"Well, make it fast around your body, and then let me have what slack you can. I'll pull on that rope, and have the horse pull on the other, and maybe that'll make it easier for you."

Jack tied the end of the rope about his body, and Hugh took in the slack; then he loosened the lariat, turned his horse so that his head was away from the stream, again fastened the lariat to the saddle horn, and put the sling-rope over his own shoulder; then he called to Jack, "See if you can dig away the sand at all from around the leg that's fast." Jack bent down until his face was under water, and worked hard, scraping away the sand, and again succeeded in getting it down to his knee; then he raised his head again, and called to Hugh, "I've done the best I can, the sand is down to my knee, but it's filling up again."

"Well," said Hugh, "we'll start. You must yell if you feel anything breaking." He bent forward, throwing his weight very slowly against the sling rope, and starting the horse very slowly at the same time. The ropes tightened, Jack was pulled forward until his face was under water, he felt as if he were being cut in two below his arms, as if his legs were being pulled out of their sockets, when suddenly, with a jerk, he flew forward, was buried under the muddy water, and then whirled over and over in it, and a moment later was dragged out on the bank by Hugh, who bent over him with an anxious face. Without a word Hugh lifted him in his arms and put him on the horse, which he led toward the camp. Before they had reached there, Jack had recovered his breath, and said, "Oh, Hugh, I don't think I ever was so glad to see anybody in my life as I was to see you ride in among the horses."

"Well," said Hugh, "I'm glad I got there just when I did. You must have had a pretty bad time while you were stuck there."

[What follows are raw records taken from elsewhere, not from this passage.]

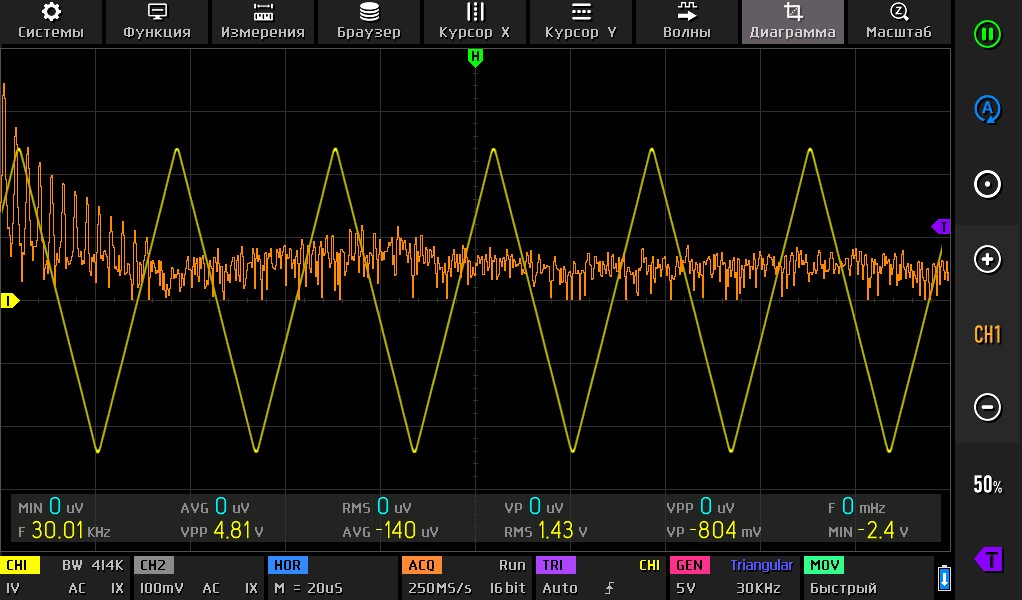The image size is (1022, 600).
Task: Open the Измерения measurements menu
Action: click(x=263, y=21)
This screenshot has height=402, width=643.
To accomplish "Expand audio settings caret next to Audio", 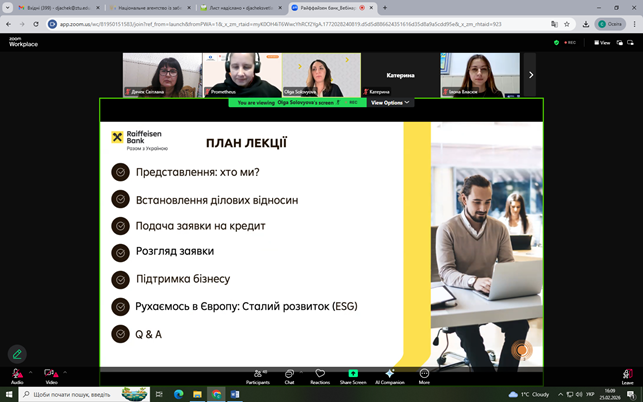I will pos(30,371).
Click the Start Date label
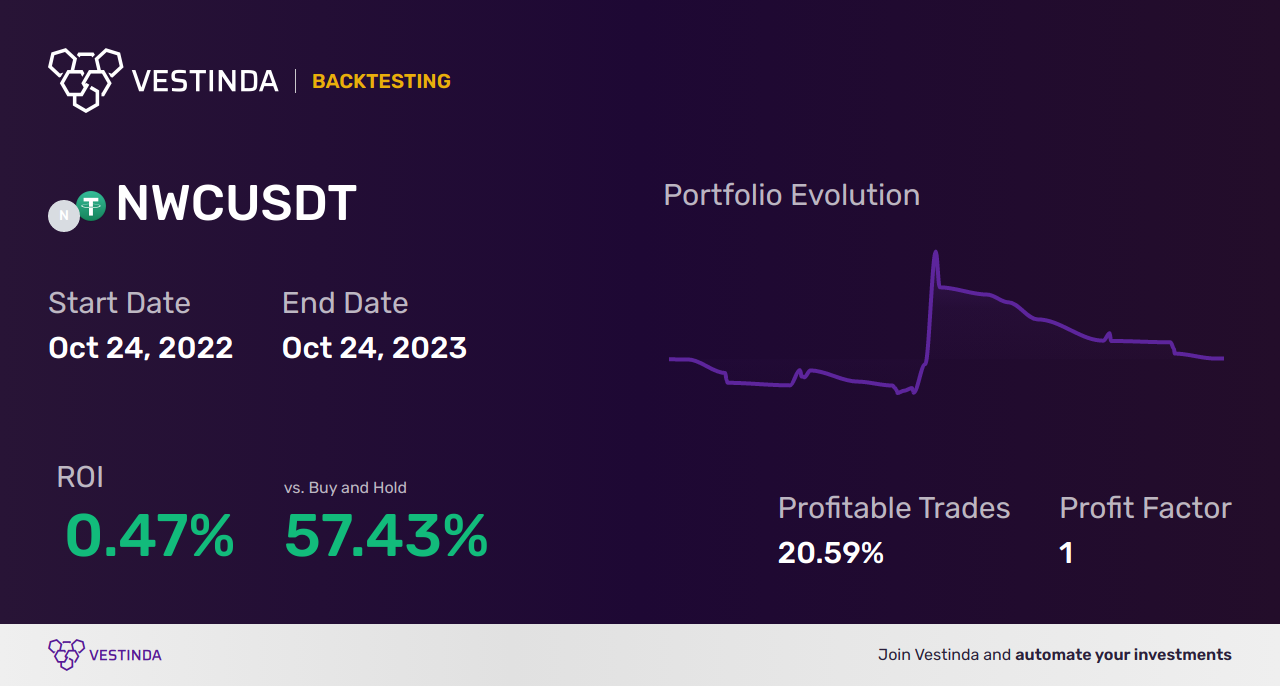Screen dimensions: 1280x686 [x=119, y=303]
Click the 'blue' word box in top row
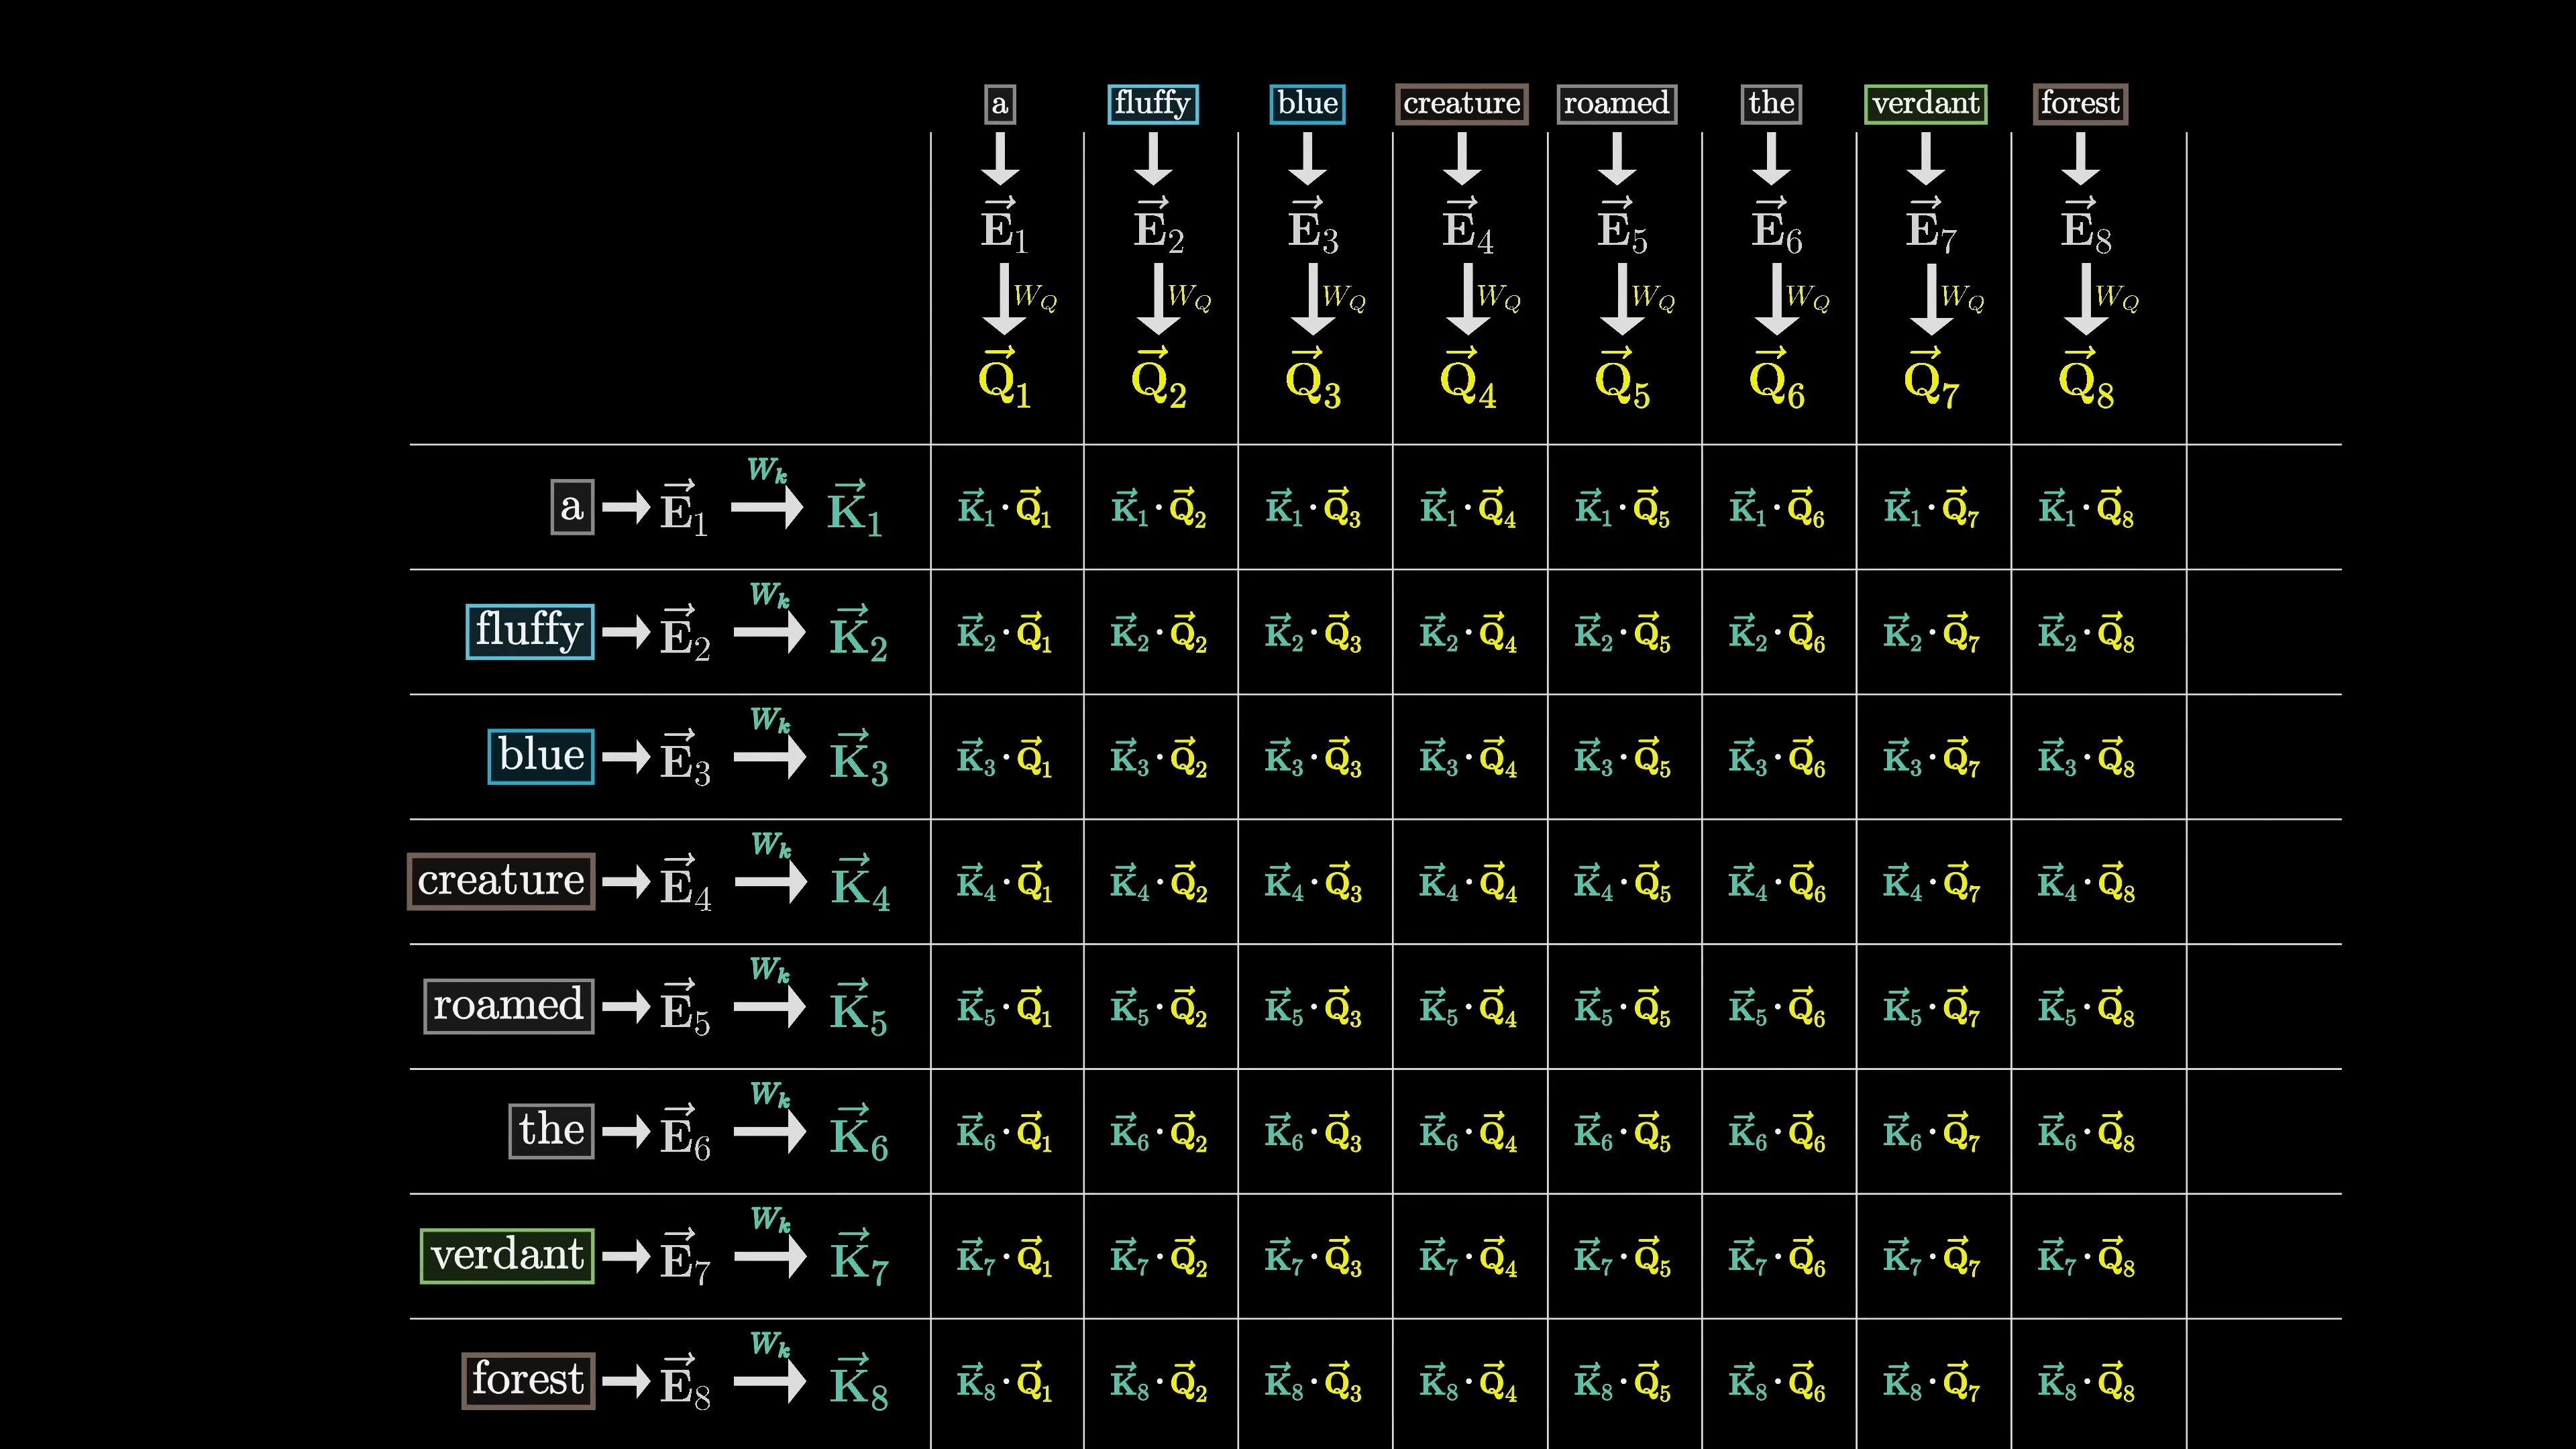The width and height of the screenshot is (2576, 1449). tap(1307, 104)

"Yes," said Jack, "I don't think I will ever be so near drowning, and yet live."

"You're some cut by them ropes, I see," said Hugh. And Jack, looking down, saw about his body two red, bleeding marks, where the ropes had rubbed his skin off. "Are your legs all right?" continued the old man.

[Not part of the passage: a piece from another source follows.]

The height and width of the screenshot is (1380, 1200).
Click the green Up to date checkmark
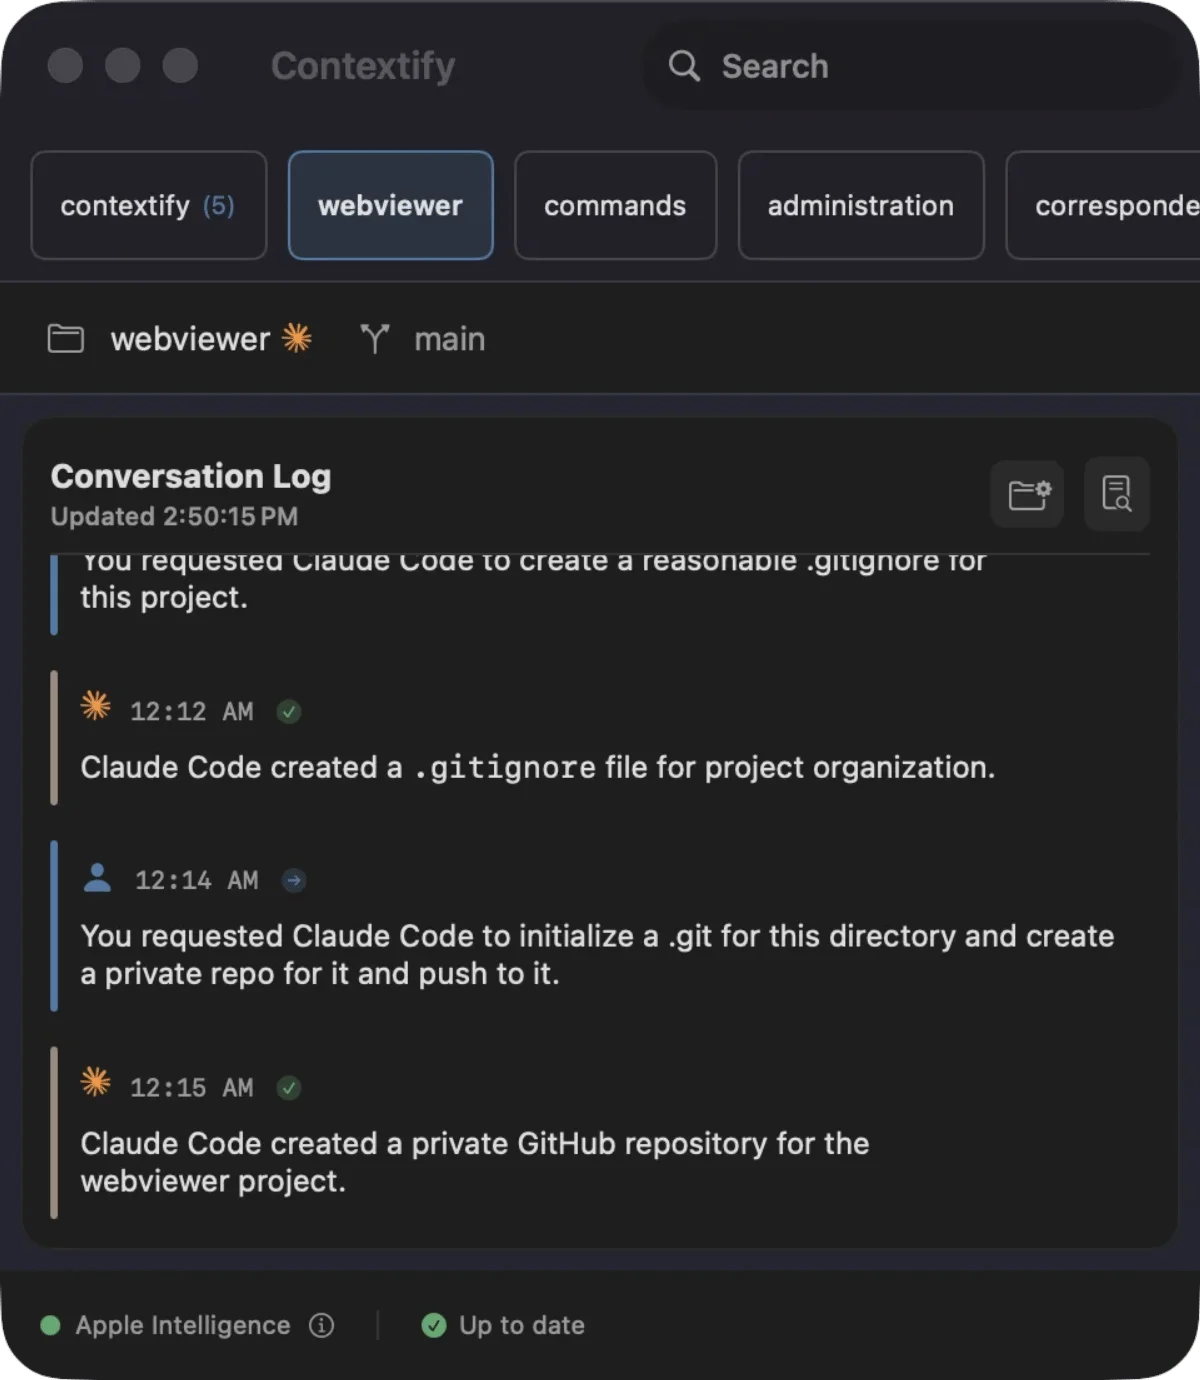[434, 1325]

"I think so," said Jack. "One of 'em feels longer than the other, but I can move them both."

"Well," said Hugh, "I ought to have told you not to try to cross this creek; everybody knows it's bad for quicksands, but I ought to have remembered that you didn't know nothing about this country, anyhow."

Hugh lifted Jack out of the saddle and laid him down on one of the mantas, and then unrolled his bed and put him on that.